◆ **Short task**
Reproduce all of the following material verbatim, line by line.

# # # # # # #

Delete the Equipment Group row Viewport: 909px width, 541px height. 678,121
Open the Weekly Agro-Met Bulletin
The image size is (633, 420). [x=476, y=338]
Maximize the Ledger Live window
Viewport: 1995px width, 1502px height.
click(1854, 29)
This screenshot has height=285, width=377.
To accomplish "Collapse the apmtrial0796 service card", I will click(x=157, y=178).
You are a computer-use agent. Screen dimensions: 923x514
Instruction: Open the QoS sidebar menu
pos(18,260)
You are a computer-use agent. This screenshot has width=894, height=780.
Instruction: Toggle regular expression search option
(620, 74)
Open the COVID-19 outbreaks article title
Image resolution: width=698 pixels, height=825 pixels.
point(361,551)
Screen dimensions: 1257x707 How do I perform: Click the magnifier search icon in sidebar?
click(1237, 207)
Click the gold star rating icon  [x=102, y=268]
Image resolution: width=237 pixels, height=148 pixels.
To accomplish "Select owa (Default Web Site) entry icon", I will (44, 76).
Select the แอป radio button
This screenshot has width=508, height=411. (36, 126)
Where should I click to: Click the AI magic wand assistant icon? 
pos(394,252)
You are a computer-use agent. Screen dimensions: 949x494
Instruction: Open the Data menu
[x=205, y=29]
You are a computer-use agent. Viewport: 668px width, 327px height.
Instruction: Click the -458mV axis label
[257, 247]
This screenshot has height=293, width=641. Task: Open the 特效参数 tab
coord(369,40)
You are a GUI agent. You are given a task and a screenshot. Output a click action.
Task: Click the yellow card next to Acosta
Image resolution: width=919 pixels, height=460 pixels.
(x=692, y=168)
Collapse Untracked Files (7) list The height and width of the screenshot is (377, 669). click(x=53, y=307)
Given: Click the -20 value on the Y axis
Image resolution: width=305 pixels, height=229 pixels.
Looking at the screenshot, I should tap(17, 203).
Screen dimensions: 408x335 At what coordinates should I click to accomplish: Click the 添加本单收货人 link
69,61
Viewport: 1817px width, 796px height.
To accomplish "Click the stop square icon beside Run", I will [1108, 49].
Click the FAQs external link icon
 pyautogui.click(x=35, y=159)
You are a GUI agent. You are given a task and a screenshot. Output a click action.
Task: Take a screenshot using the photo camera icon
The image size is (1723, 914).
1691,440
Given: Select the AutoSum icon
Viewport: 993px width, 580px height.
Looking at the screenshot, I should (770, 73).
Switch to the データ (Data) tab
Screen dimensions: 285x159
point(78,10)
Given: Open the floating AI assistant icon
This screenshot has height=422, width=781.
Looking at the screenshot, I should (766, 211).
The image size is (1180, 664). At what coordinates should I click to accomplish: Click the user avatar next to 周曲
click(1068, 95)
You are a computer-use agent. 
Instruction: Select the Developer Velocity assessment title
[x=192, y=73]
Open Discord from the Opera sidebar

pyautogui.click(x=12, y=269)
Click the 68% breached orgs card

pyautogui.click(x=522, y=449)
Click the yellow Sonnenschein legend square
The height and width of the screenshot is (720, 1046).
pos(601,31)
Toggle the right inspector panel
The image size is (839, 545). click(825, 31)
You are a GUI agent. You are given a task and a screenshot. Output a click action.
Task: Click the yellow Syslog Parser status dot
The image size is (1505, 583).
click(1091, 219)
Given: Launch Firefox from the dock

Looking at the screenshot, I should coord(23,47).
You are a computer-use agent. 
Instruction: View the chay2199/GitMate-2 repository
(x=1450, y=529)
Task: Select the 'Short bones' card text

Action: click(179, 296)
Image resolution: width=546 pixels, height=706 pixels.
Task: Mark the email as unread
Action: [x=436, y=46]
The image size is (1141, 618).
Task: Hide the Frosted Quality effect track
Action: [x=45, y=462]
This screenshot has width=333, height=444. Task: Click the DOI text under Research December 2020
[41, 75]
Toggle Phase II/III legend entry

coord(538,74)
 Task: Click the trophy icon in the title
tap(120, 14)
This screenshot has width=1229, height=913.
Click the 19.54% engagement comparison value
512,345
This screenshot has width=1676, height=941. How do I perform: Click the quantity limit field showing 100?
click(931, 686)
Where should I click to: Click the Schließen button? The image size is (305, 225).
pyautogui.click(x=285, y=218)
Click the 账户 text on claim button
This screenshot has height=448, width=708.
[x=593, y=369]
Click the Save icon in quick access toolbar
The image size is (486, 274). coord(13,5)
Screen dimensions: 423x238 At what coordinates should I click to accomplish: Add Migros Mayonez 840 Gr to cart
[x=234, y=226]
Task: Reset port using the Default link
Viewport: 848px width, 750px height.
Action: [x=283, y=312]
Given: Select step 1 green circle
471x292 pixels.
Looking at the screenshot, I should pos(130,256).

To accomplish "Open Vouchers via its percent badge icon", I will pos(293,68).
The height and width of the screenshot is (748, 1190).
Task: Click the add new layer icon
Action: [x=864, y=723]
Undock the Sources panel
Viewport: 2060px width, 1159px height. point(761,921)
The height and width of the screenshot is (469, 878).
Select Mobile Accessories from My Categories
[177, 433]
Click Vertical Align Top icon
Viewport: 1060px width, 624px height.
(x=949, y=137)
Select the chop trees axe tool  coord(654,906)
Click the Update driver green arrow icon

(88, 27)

# # # # # # #

◆ **Output for this exercise**
Delete the Equipment Group row Viewport: 909px width, 541px height. 678,121
Open the Weekly Agro-Met Bulletin
The image size is (633, 420). [x=476, y=338]
Maximize the Ledger Live window
Viewport: 1995px width, 1502px height.
click(1854, 29)
This screenshot has height=285, width=377.
To accomplish "Collapse the apmtrial0796 service card", I will click(x=157, y=178).
You are a computer-use agent. Screen dimensions: 923x514
Instruction: Open the QoS sidebar menu
pos(18,260)
You are a computer-use agent. This screenshot has width=894, height=780.
Instruction: Toggle regular expression search option
(620, 74)
Open the COVID-19 outbreaks article title
Image resolution: width=698 pixels, height=825 pixels.
point(361,551)
Screen dimensions: 1257x707 How do I perform: Click the magnifier search icon in sidebar?
click(1237, 207)
Click the gold star rating icon  [x=102, y=268]
Image resolution: width=237 pixels, height=148 pixels.
To accomplish "Select owa (Default Web Site) entry icon", I will (44, 76).
Select the แอป radio button
This screenshot has width=508, height=411. (36, 126)
Where should I click to: Click the AI magic wand assistant icon? 
pos(394,252)
You are a computer-use agent. Screen dimensions: 949x494
Instruction: Open the Data menu
[x=205, y=29]
You are a computer-use agent. Viewport: 668px width, 327px height.
Instruction: Click the -458mV axis label
[257, 247]
This screenshot has height=293, width=641. Task: Open the 特效参数 tab
coord(369,40)
You are a GUI agent. You are given a task and a screenshot. Output a click action.
Task: Click the yellow card next to Acosta
Image resolution: width=919 pixels, height=460 pixels.
(x=692, y=168)
Collapse Untracked Files (7) list The height and width of the screenshot is (377, 669). click(x=53, y=307)
Given: Click the -20 value on the Y axis
Image resolution: width=305 pixels, height=229 pixels.
Looking at the screenshot, I should tap(17, 203).
Screen dimensions: 408x335 At what coordinates should I click to accomplish: Click the 添加本单收货人 link
69,61
Viewport: 1817px width, 796px height.
To accomplish "Click the stop square icon beside Run", I will [1108, 49].
Click the FAQs external link icon
 pyautogui.click(x=35, y=159)
You are a GUI agent. You are given a task and a screenshot. Output a click action.
Task: Take a screenshot using the photo camera icon
The image size is (1723, 914).
1691,440
Given: Select the AutoSum icon
Viewport: 993px width, 580px height.
Looking at the screenshot, I should (770, 73).
Switch to the データ (Data) tab
Screen dimensions: 285x159
point(78,10)
Given: Open the floating AI assistant icon
This screenshot has height=422, width=781.
Looking at the screenshot, I should (766, 211).
The image size is (1180, 664). At what coordinates should I click to accomplish: Click the user avatar next to 周曲
click(1068, 95)
You are a computer-use agent. 
Instruction: Select the Developer Velocity assessment title
[x=192, y=73]
Open Discord from the Opera sidebar

pyautogui.click(x=12, y=269)
Click the 68% breached orgs card

pyautogui.click(x=522, y=449)
Click the yellow Sonnenschein legend square
The height and width of the screenshot is (720, 1046).
pos(601,31)
Toggle the right inspector panel
The image size is (839, 545). click(825, 31)
You are a GUI agent. You are given a task and a screenshot. Output a click action.
Task: Click the yellow Syslog Parser status dot
The image size is (1505, 583).
click(1091, 219)
Given: Launch Firefox from the dock

Looking at the screenshot, I should coord(23,47).
You are a computer-use agent. 
Instruction: View the chay2199/GitMate-2 repository
(x=1450, y=529)
Task: Select the 'Short bones' card text

Action: click(179, 296)
Image resolution: width=546 pixels, height=706 pixels.
Task: Mark the email as unread
Action: [x=436, y=46]
The image size is (1141, 618).
Task: Hide the Frosted Quality effect track
Action: [x=45, y=462]
This screenshot has width=333, height=444. Task: Click the DOI text under Research December 2020
[41, 75]
Toggle Phase II/III legend entry

coord(538,74)
 Task: Click the trophy icon in the title
tap(120, 14)
This screenshot has width=1229, height=913.
Click the 19.54% engagement comparison value
512,345
This screenshot has width=1676, height=941. How do I perform: Click the quantity limit field showing 100?
click(931, 686)
Where should I click to: Click the Schließen button? The image size is (305, 225).
pyautogui.click(x=285, y=218)
Click the 账户 text on claim button
This screenshot has height=448, width=708.
[x=593, y=369]
Click the Save icon in quick access toolbar
The image size is (486, 274). coord(13,5)
Screen dimensions: 423x238 At what coordinates should I click to accomplish: Add Migros Mayonez 840 Gr to cart
[x=234, y=226]
Task: Reset port using the Default link
Viewport: 848px width, 750px height.
Action: [x=283, y=312]
Given: Select step 1 green circle
471x292 pixels.
Looking at the screenshot, I should pos(130,256).

To accomplish "Open Vouchers via its percent badge icon", I will pos(293,68).
The height and width of the screenshot is (748, 1190).
Task: Click the add new layer icon
Action: [x=864, y=723]
Undock the Sources panel
Viewport: 2060px width, 1159px height. point(761,921)
The height and width of the screenshot is (469, 878).
Select Mobile Accessories from My Categories
[177, 433]
Click Vertical Align Top icon
Viewport: 1060px width, 624px height.
(x=949, y=137)
Select the chop trees axe tool  coord(654,906)
Click the Update driver green arrow icon

(88, 27)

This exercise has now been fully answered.